Fig. 5.. CDK7 inhibition alleviates acute and chronic progressive inflammatory arthritis in mice.

(A) After the induction of K/BxN-ST arthritis, mice were dosed daily with YKL-5-124 (10 mg/kg) or vehicle (Veh); n = 10 per group. The results of a locally estimated scatterplot smoothing (LOESS) regression show the relationship between ankle thickness changes or clinical scores and time (span = 0.75; degree = 2), stratified by treatments. Data from two independent experiments are pooled. The regression curves represent the center of the predictive values, and the ribbon bands indicate 95% confidence interval. (B to G) WT (gray) or hTNFtg mice dosed with THZ1 (10 mg/kg, teal) or Veh (red) three times per week starting at 8 weeks of age. Ankle thickness FC and clinical scores were measured three times per week. (B) The results of LOESS regression show the relationship between ankle thickness FC relative to the first measurement (= 1; left) or clinical scores (right) and time, stratified by treatments and analyzed as in (A) (n = 4). (C) Shown are 3D models of micro–computed tomography (μCT) top and side view images of lower limbs at 20 weeks of age with osteophytes (yellow arrows) and sites of bone erosion (teal arrows) indicated. (D) μCT images were quantified as ankle surface area/volume (1/mm) ratio (n = 3). (E) Representative images of H&E-stained sections of ankles at 20 weeks of age. Scale bars, 100 μm. Orange bars indicate tenosynovial hyperplasia; immune cell infiltration is marked by green arrows. [(F) and (G)] Synovial inflammation (F) and immune cell infiltration (G) scoring is shown as described in Materials and Methods. n = 6. Data in [(D), (F), and (G)] are shown as means ± SEM. Data were analyzed by one-way ANOVA with Šidák’s multiple comparisons test (D) or Student’s t test [(F) and (G)]; **P < 0.01; ***P < 0.001.
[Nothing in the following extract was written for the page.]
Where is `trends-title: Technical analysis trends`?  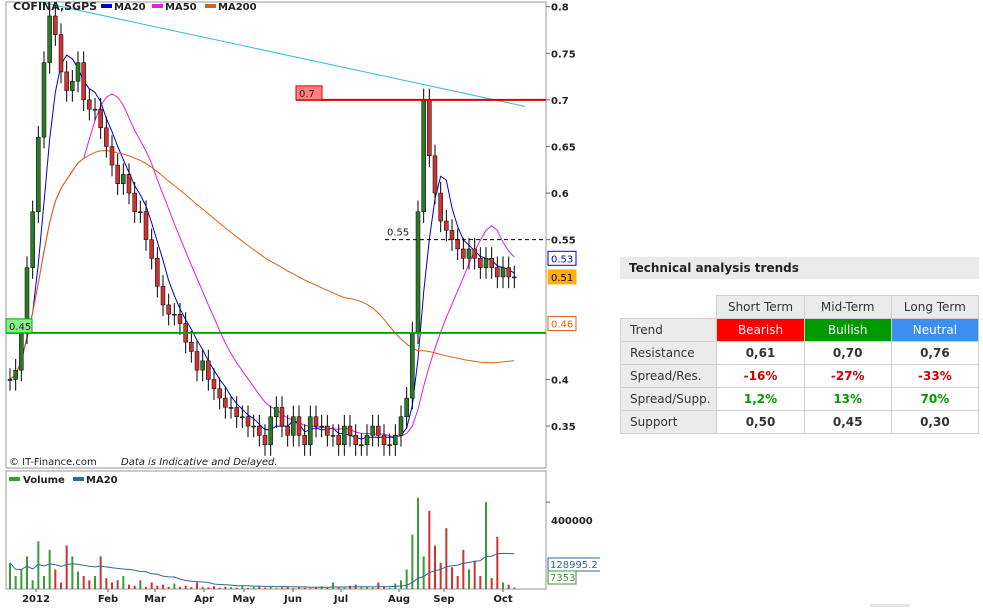
trends-title: Technical analysis trends is located at coordinates (800, 268).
Fig. 6.. YKL-5-124 reduces inflammatory gene expression in synovial cells derived from patients with RA ex vivo.

Cell suspensions were prepared from synovial tissue samples collected from patients with RA, placed in culture, and treated with YKL-5-124 or DMSO for 3 (n = 4) or 6 (n = 8) hours. Total RNA was prepared and analyzed by RNA-seq. (A) The volcano plot shows DEGs up-regulated (right; logFC > 0.6, FDR < 0.05, n = 1008) or down-regulated (left; logFC < −0.6, FDR < 0.05, n = 932) by YKL-5-124 at 6 hours. Highlighted are representative DEGs involved in pro- or anti-inflammatory functions. (B) The heatmap shows mean-centered and row-scaled log-transformed expression values (in counts per million) for genes differentially expressed in (A) across conditions (v, vehicle; and Y, YKL-5-124 for 3 or 6 hours, as indicated) with genes highlighted in (A) marked. The heatmap was generated as in Fig. 2C with violin plots showing cluster-wide distribution of z-score–transformed gene expression stratified by treatment. (C) QuSAGE of up-regulated (top; unadjusted P < 0.05, n = 219) or down-regulated (n = 799) pathways at 6 hours of YKL-5-124 treatment. (D to F) Examples of down-regulated pathways with key genes highlighted. Pathways shown include chemokine receptors and chemokines (D), IFN-α/β signaling (E), and inflammasomes (F). Error bars, SD. (G) The effect of the 6-hour YKL-5-124 treatment on the expression of IL6 (n = 6), IL1B (n = 6), and MRC1 (n = 4) in synovial samples was validated by RT-qPCR; data are presented as means ± SEM and were analyzed by Student’s t test; *P < 0.05; **P < 0.001.